Meet Mamba-3: A New Space Model with 2 Sub-States and Improved MIMO Decoding Performance

0 1 3 minutes read

Meet Mamba-3: A New Space Model with 2 Sub-States and Improved MIMO Decoding Performance

Computational computation of thinking time has been a key driver of the Large Language Model (LLM) performance, shifting the focus from architecture to computational efficiency around model quality. Although Transformer-based architectures remain standard, their quadratic computational complexity and linear memory requirements create significant deployment barriers. A team of researchers from Carnegie Mellon University (CMU), Princeton University, Together AI, and Cartesia AI presented Mamba-3a model that addresses these issues with a ‘first-in-mind’ design.

Mamba-3 builds on the State Space Model (SSM) framework, introducing three methodological updates: exponential-trapezoidal discretization, complex value state updates, and Multi-Input Multi-Output (MIMO) design.^.

1. Exponential-Trapezoidal Discretization

State-space models are continuous-time systems that must be separated to analyze discrete sequences. Previous iterations such as Mamba-1 and Mamba-2 used a first-order heuristic known as ‘exponential-Euler’ discretization. Mamba-3 replaces this exponential-trapezoidal discretizationwhich provides an accurate second-order estimate of the state input priority.

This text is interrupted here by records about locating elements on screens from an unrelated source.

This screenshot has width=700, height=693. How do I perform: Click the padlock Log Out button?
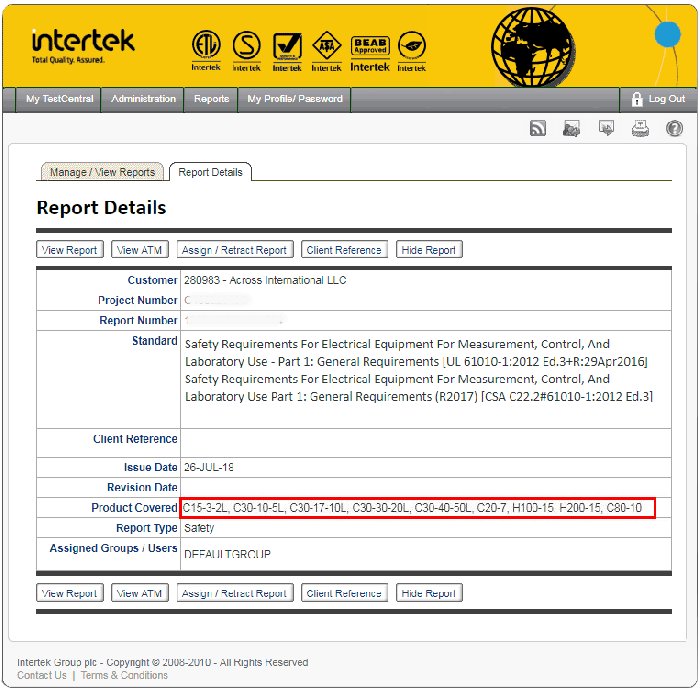coord(658,99)
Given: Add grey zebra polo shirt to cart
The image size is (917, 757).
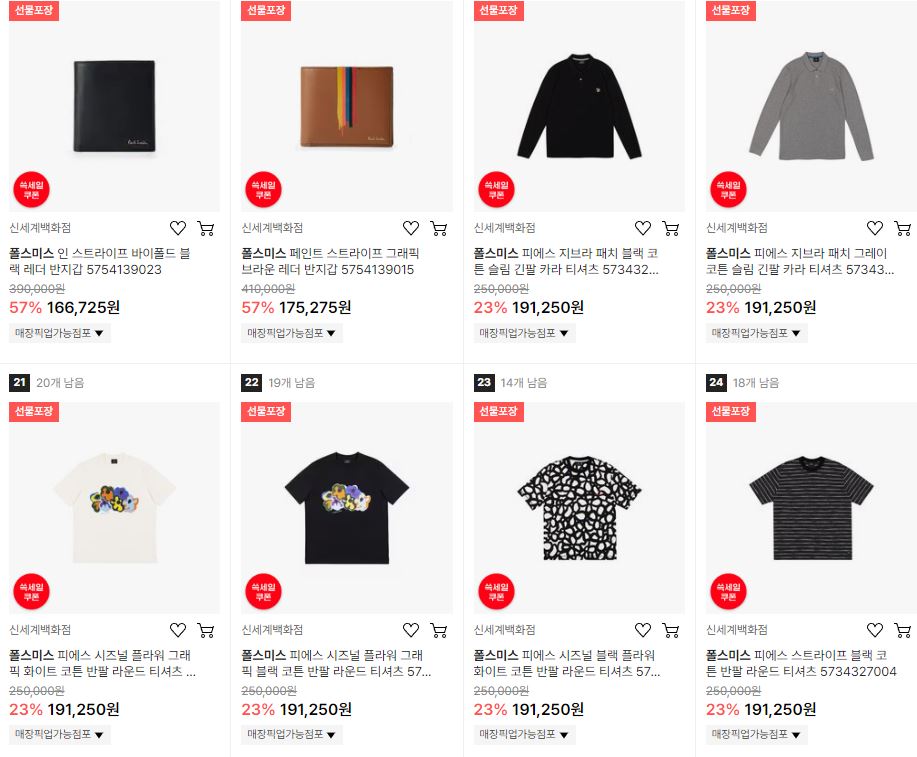Looking at the screenshot, I should coord(903,228).
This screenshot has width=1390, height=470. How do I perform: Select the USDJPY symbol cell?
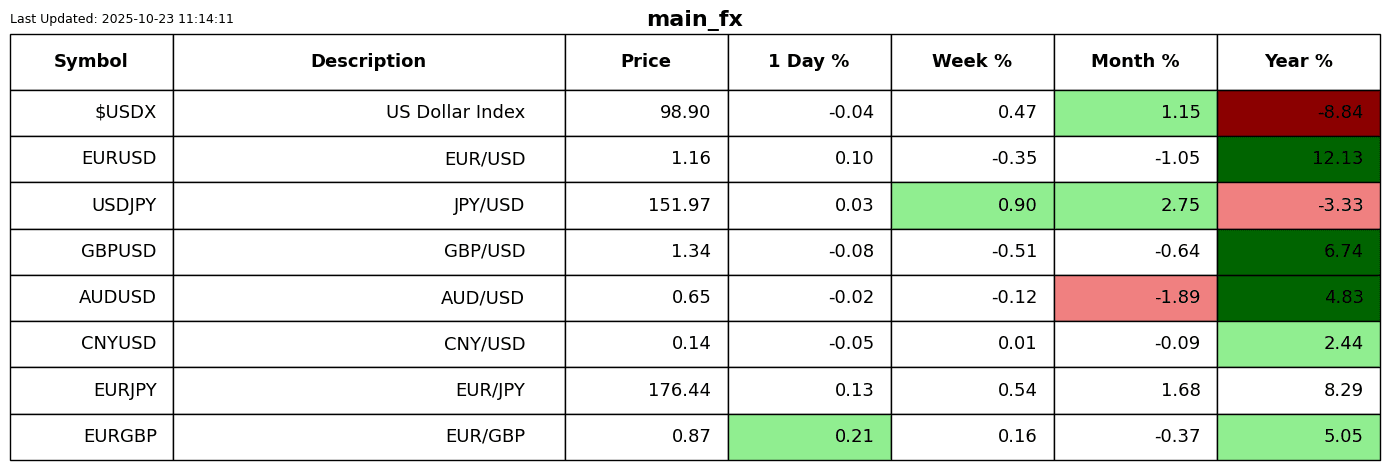[x=91, y=206]
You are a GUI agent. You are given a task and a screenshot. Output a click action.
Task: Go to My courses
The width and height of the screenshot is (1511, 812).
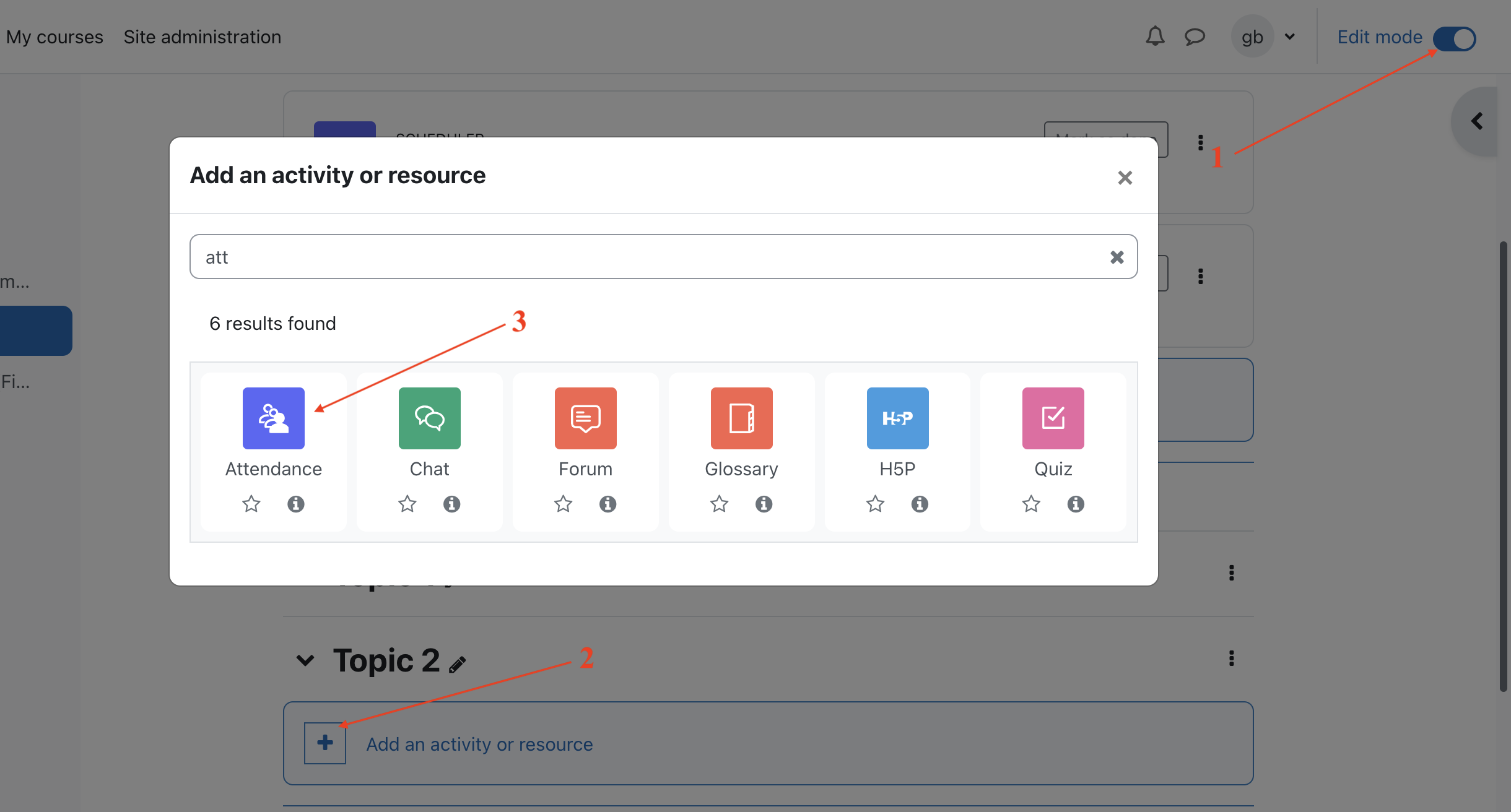[x=54, y=37]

Technically, this update changes different iterations from a two-time update to a three-time update^{^{^{^:}}}

$$h_{t}=e^{Delta_{t}A_{t}}h_{t-1}+(1-lambda_{t})Delta_{t}e^{Delta_{t}A_{t}}B_{t-1}x_{t-1}+lambda_{t}$x{t}$x}Delta_{t}

This formula is equivalent to applying a data-dependent, range-2 convolution to the input state B._tx_t within the basic iteration. In simulation experiments, this constant variable, combined with the readable biases of B and C, allows Mamba-3 to function effectively without the short-term fluctuations of the external cause that emergent models usually require.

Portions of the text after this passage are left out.